Joseph Salatino will make Michigan State University history when he graduates as MSU’s first PhD in biomedical engineering during advanced degree ceremonies at 3:30 p.m., Friday, May 3, in the Breslin Center.

Salatino has been working with Erin Purcell, assistant professor of biomedical engineering, since joining MSU’s fast-track BS/PhD program. He received a bachelor’s degree in neuroscience in 2016 at MSU, where he was also a member of the Honors College.

Salatino stands in a lab coat with his arms crossed with an orange backdrop

Joey Salatino will make MSU history on May 3 when he becomes the first PhD graduate in Biomedical Engineering

“I was fortunate enough to be the first graduate student in the Department of Biomedical Engineering and to contribute to lab startup growth as the first graduate student in Erin Purcell’s Regenerative Electrode Interface Lab,” he said.

“My doctoral research has developed cutting-edge techniques to improve the integration of implantable neurotechnologies used to treat Alzheimer’s, Parkinson’s, depression and traumatic injuries.”

Purcell said Salatino’s impact on her lab, the new department, and the broader field of neural engineering can’t be overstated.

Erin Purcell and Joey Salatino stand with their arms resting against a banister, looking down at the photographer

“He was a tremendous asset to my team,” Erin Purcell said of Joseph Salatino.

“He was a tremendous asset to my team, producing high-quality data and publications that served as a foundation for our current success,” Purcell said. “I couldn’t be more proud to have been his mentor, and I can’t imagine a better person to represent MSU’s new Department of Biomedical Engineering. I’m confident that we’ll be hearing about many more of Joseph’s achievements in the future!”

Salatino’s PhD work produced eight peer-reviewed scientific publications and eight conference presentations, including scientific articles in high-impact journals and a “Top 10 Highlight of 2017” in Nature Biomedical Engineering.

Among his awards are the Outstanding Graduate Student of the Year in Biomedical Engineering, the Research Excellence in Neuroscience, and the John D. and Dortha J. Withrow Endowed Fellowship in Biomedical Engineering. He was also nominated for Most Outstanding Graduate Researcher in the College of Engineering.

While at MSU, he also became a Venture Fellow at Spartan Innovations.

“I have been developing commercialization strategies for breakthrough university technologies,” he explained, “including a proprietary gene therapy platform for CNS therapeutics.”

In June, Salatino will become a translational scientist at nference, Inc., in Cambridge, Massachusetts.

“I am highly motivated to leverage the nferX AI platform at nference to guide the R&D and commercialization of breakthrough therapeutics,” he added.

Salatino is originally from Bloomfield Hills and a graduate of Roeper High School.


Dissertation Defense: The Department of Biomedical Engineering will present the Ph.D. Dissertation Defense of Joseph Salatino on Wednesday, May 15, at 2:30 p.m. in the IQ Atrium: Structural and Functional Remodeling of Neuronal Circuitry Surrounding Implanted Electrodes. His adviser is Erin Purcell.

■ **ACTIVITY 1**
Using the article about Joseph Salatino, decide whether each statement agrees with it: (a) Salatino earned a bachelor's degree in neuroscience in 2016; (b) Salatino's PhD work produced ten peer-reviewed scientific publications; (c) in June, Salatino will begin work in Bloomfield Hills. Answer yes or no for each and quote the deciding words.
■ **ACTIVITY 2**
According to the article about Joseph Salatino, what is the name of the lab led by Erin Purcell?

(Source records)
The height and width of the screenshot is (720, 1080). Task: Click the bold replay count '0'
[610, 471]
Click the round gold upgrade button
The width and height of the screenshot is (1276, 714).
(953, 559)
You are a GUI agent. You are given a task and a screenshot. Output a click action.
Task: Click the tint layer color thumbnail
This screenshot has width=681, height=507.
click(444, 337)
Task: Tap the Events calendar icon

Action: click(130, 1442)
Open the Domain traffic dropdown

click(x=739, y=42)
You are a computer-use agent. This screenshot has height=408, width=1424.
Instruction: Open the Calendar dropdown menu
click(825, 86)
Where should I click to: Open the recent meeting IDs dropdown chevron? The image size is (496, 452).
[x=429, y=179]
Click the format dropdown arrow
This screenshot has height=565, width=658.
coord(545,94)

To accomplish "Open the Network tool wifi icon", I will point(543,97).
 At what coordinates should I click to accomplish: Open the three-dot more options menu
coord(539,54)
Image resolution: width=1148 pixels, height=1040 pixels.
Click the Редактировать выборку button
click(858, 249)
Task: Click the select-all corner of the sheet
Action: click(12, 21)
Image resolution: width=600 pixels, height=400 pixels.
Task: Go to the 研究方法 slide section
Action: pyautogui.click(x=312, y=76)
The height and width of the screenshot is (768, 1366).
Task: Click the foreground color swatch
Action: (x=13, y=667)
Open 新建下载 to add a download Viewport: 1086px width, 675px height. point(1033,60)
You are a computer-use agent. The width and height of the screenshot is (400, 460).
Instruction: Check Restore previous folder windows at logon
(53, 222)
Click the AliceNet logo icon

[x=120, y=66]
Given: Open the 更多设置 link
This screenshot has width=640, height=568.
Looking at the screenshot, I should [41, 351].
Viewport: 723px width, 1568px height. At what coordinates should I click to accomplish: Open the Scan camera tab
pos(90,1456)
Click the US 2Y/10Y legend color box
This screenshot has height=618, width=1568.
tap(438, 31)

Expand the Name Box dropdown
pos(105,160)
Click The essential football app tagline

■ **TASK RESPONSE 1**
(a) Yes: "He received a bachelor’s degree in neuroscience in 2016 at MSU"
(b) No: "Salatino’s PhD work produced eight peer-reviewed scientific publications"
(c) No: "In June, Salatino will become a translational scientist at nference, Inc., in Cambridge, Massachusetts."

■ **TASK RESPONSE 2**
The Regenerative Electrode Interface Lab.